[Delfador]

If I have a simple molecule like H₂⁺, what's the right way to calculate its dissociation energy (making an estimate)?

The electron energy of the hydrogen atom is 13.6 eV, of H₂⁺ it's 30.0 eV, somehow subtracting two times the electron energy of hydrogen gives you the dissociation energy: 30.0 eV - 2*(13.6 eV) = 2.8 eV.

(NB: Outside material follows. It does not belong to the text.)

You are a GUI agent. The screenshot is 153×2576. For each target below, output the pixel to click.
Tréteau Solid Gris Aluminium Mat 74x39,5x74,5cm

Why is this possible? Why subtracting two times?

[Mitch]

I'm not sure. But, since the DE to split H₂ is 4.5 at least the DE to split H₂⁺ makes sense that it is lower, almost by half.

[mjc123]

Where do you get your figures from? Subtracting twice the energy of the H atom seems to make no physical sense.

From Wikipedia (not infallible, I know) I get "The ionization energy of the hydrogen molecule is 15.603 eV. The dissociation energy of the ion is 1.8 eV." (Article on Dihydrogen cation). But is this right? From http://www.millsian.com/summarytables/SummaryTables022709S.pdf I find
H₂ bond energy 4.487 eV
H₂⁺ bond energy 2.651
H₂ ionisation energy 15.426
H₂⁺ ionisation energy 16.250
H₂ total energy 31.675

Your figure of 30 eV seems to be perhaps an approximation of the total energy of the two electrons of H₂. Subtracting from this twice the ionisation energy of the H atom should give you (by a Hess's law cycle) the dissociation energy of H₂.

By a similar cycle, DE(H₂⁺) = IE(H₂⁺) - IE(H).